**Exercise description**
Count the lines below that include the word "agent" and write that number alone.

Dataset records Start Marker

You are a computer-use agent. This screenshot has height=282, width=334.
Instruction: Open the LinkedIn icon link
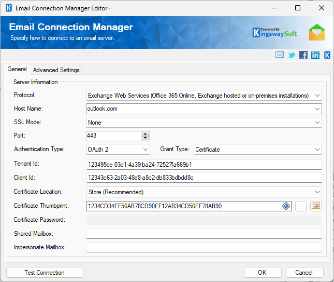[315, 55]
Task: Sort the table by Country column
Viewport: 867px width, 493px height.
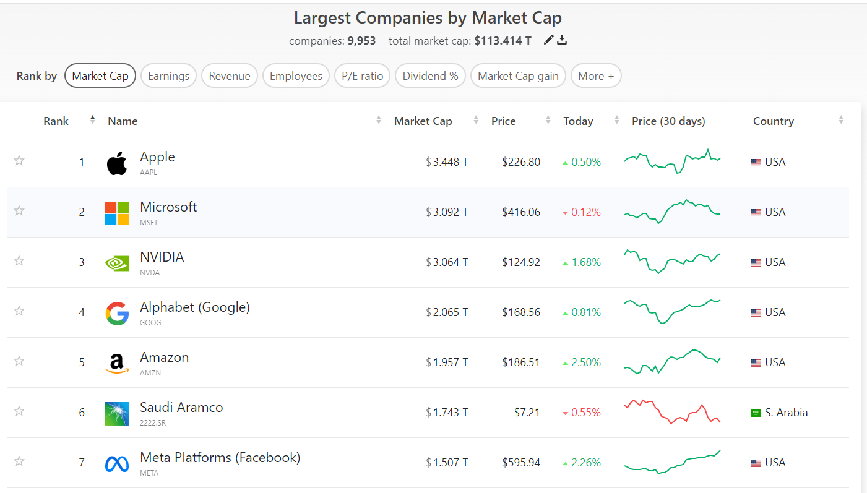Action: [x=774, y=121]
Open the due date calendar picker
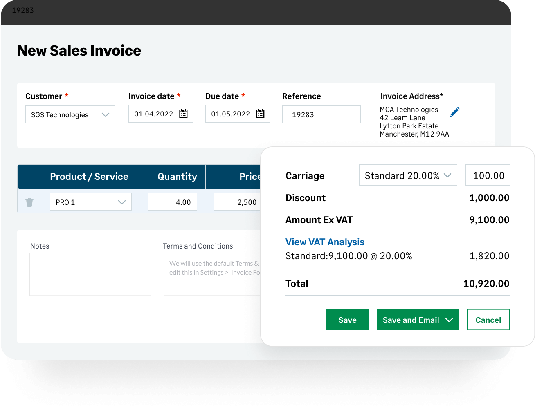 click(x=261, y=114)
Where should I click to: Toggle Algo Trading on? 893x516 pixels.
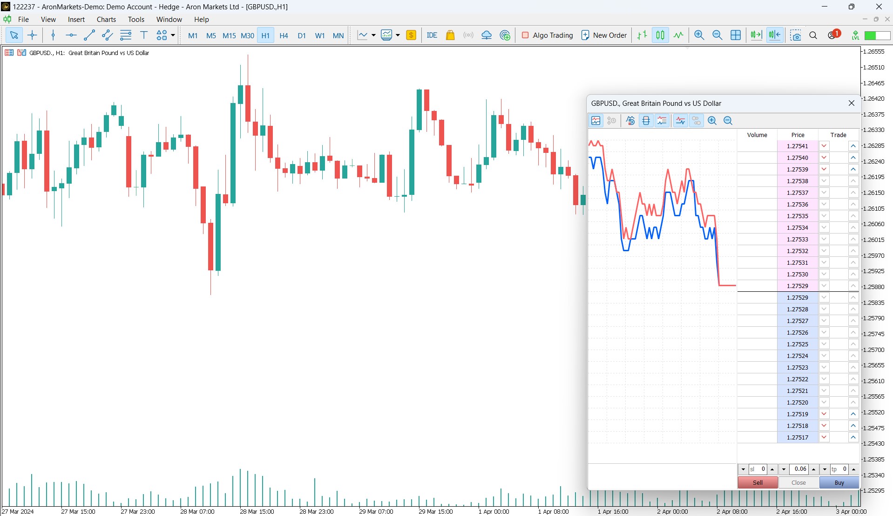pos(548,35)
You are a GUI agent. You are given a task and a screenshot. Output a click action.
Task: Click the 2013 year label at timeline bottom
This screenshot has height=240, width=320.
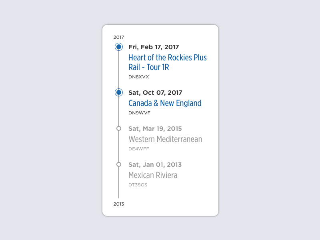pyautogui.click(x=119, y=204)
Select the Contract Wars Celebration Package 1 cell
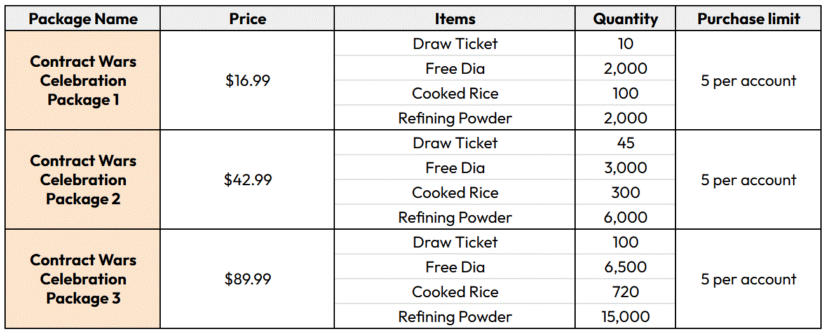Viewport: 828px width, 336px height. (x=83, y=81)
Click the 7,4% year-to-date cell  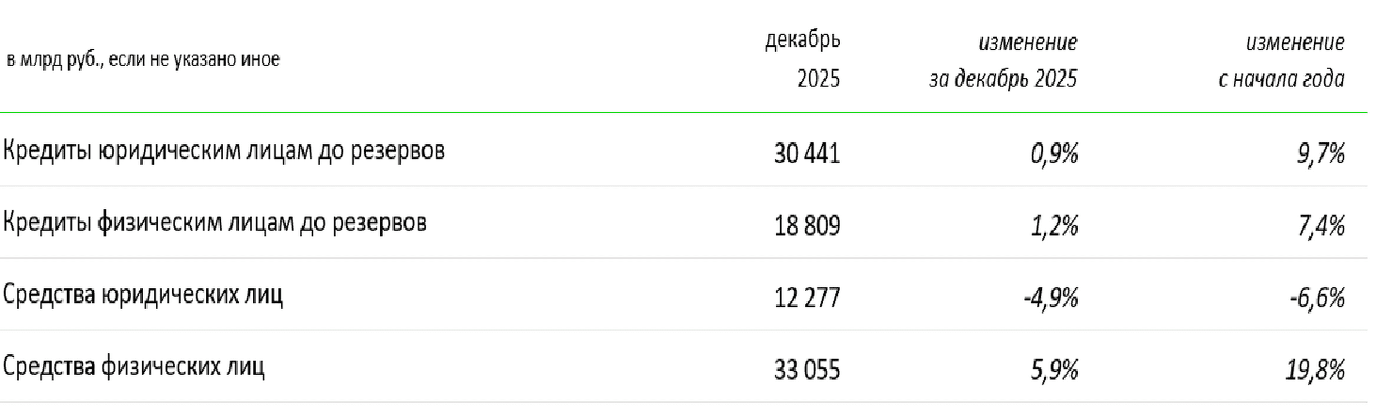click(x=1321, y=226)
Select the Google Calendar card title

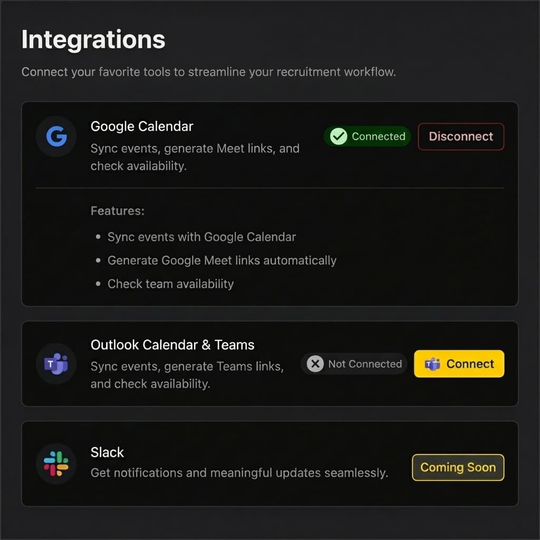(142, 126)

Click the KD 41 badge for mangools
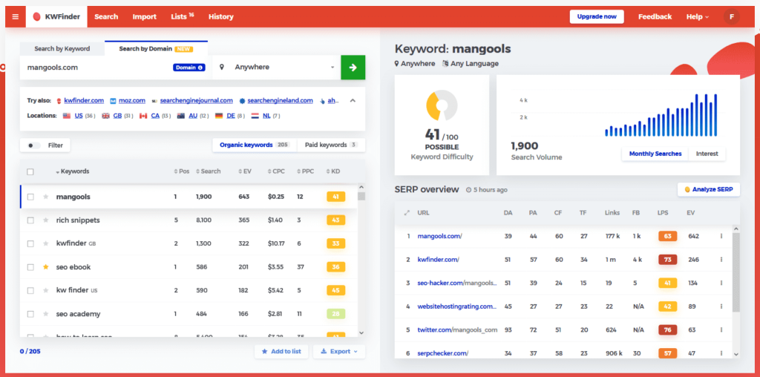335,197
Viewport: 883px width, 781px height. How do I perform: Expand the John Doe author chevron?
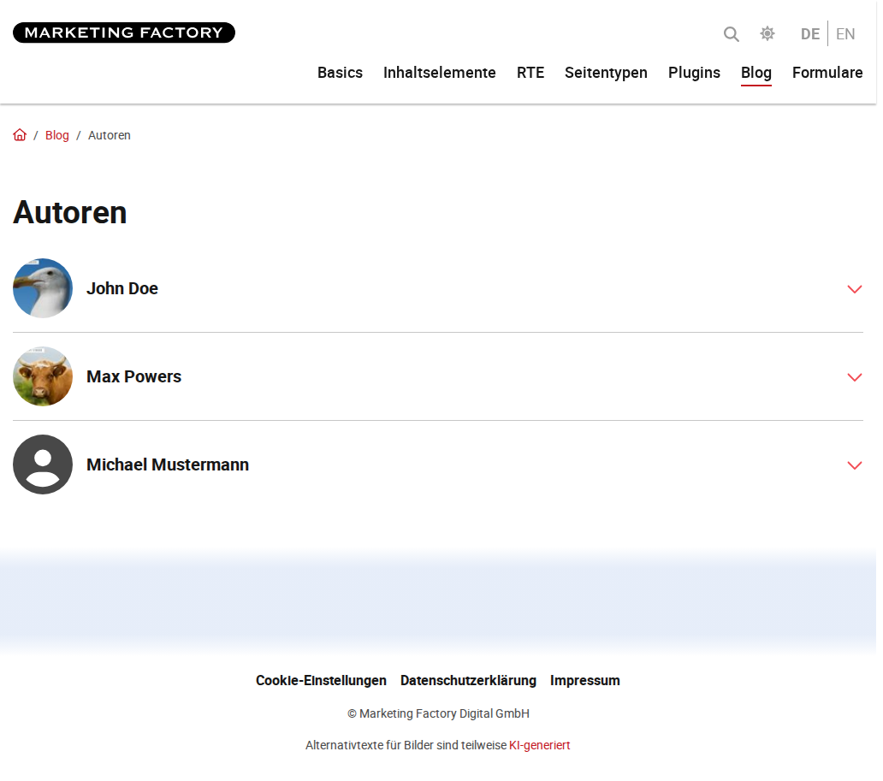tap(854, 289)
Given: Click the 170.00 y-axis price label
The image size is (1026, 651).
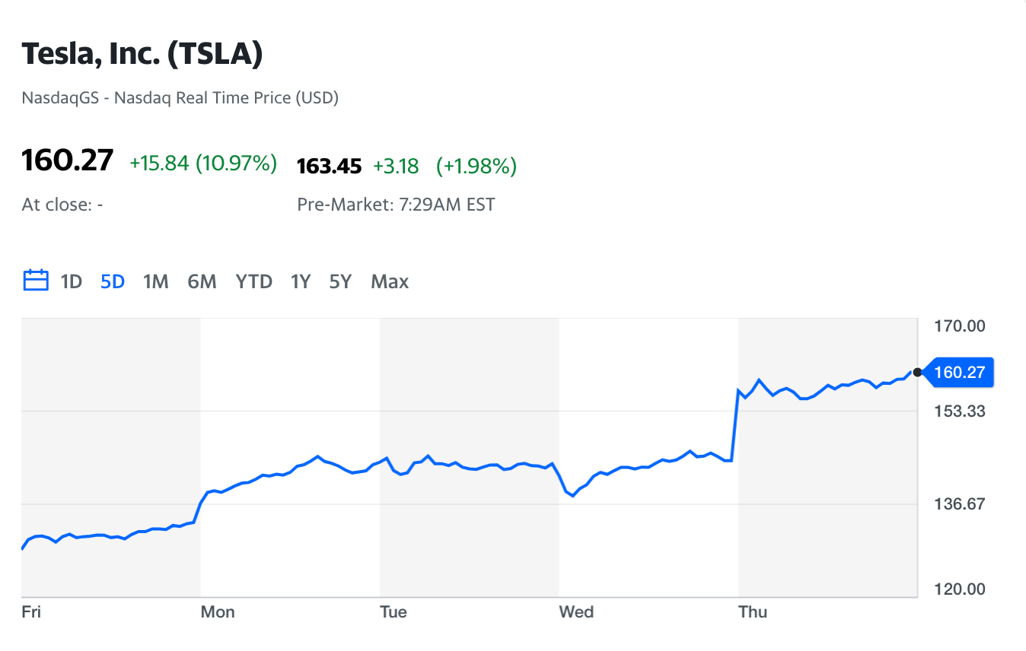Looking at the screenshot, I should (959, 326).
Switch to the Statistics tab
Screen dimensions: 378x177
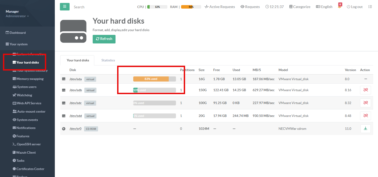[108, 60]
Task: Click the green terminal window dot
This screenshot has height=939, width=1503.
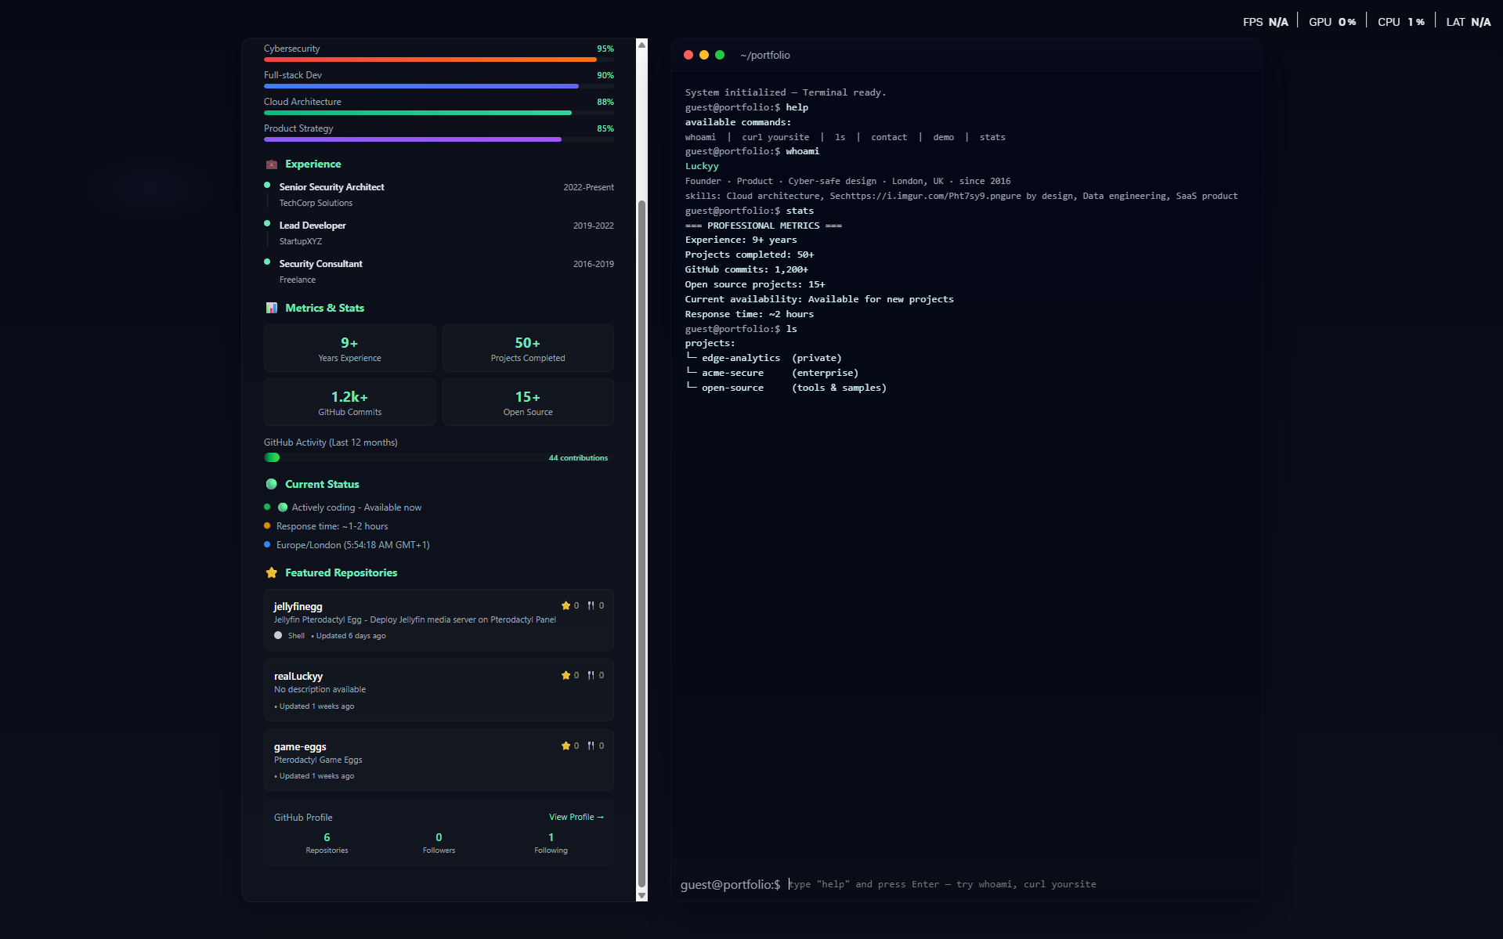Action: coord(720,56)
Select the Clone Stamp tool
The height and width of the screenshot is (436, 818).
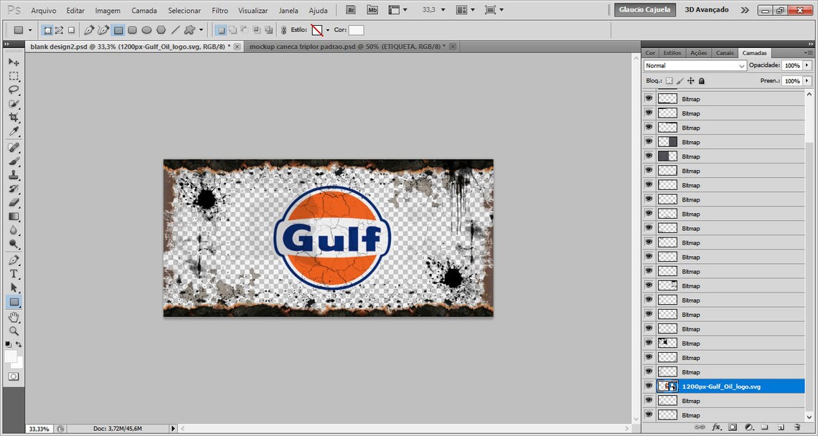[13, 174]
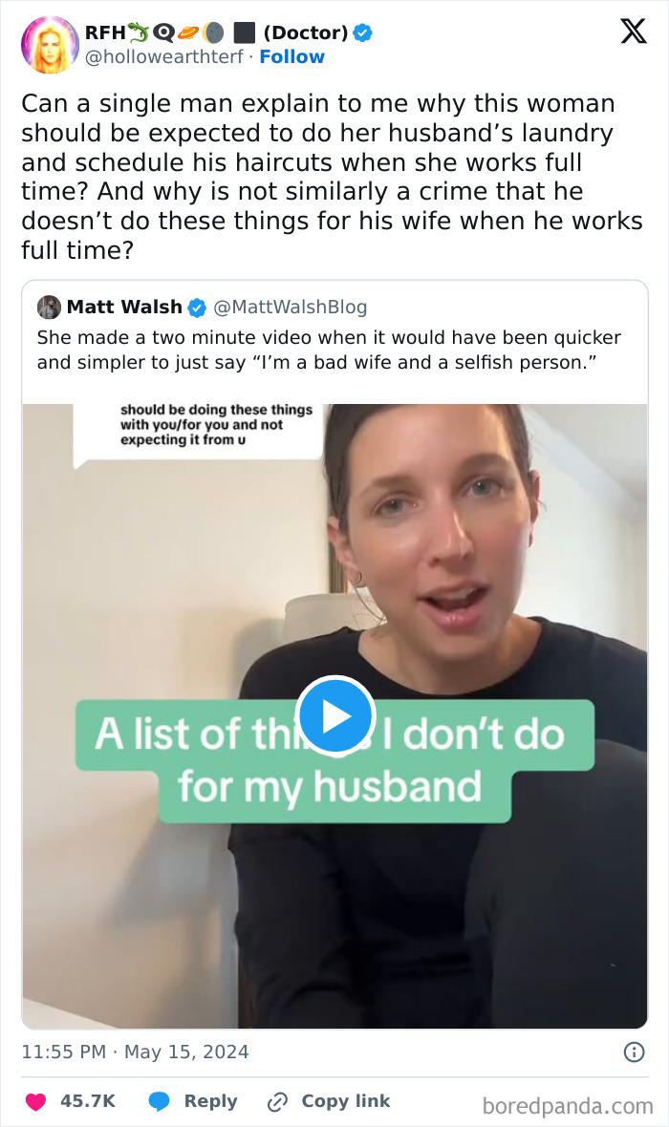
Task: Follow @hollowearthterf
Action: (292, 56)
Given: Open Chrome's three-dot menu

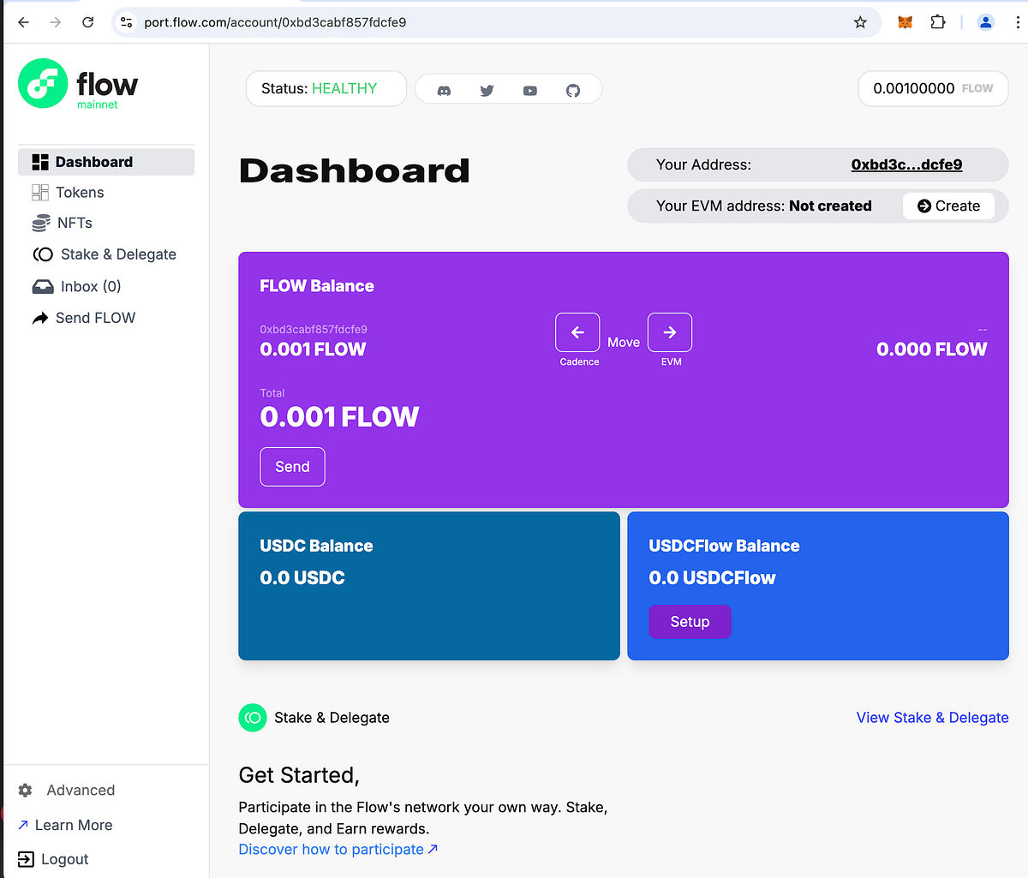Looking at the screenshot, I should [x=1018, y=21].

Dataset records End Marker

**Problem solution**
2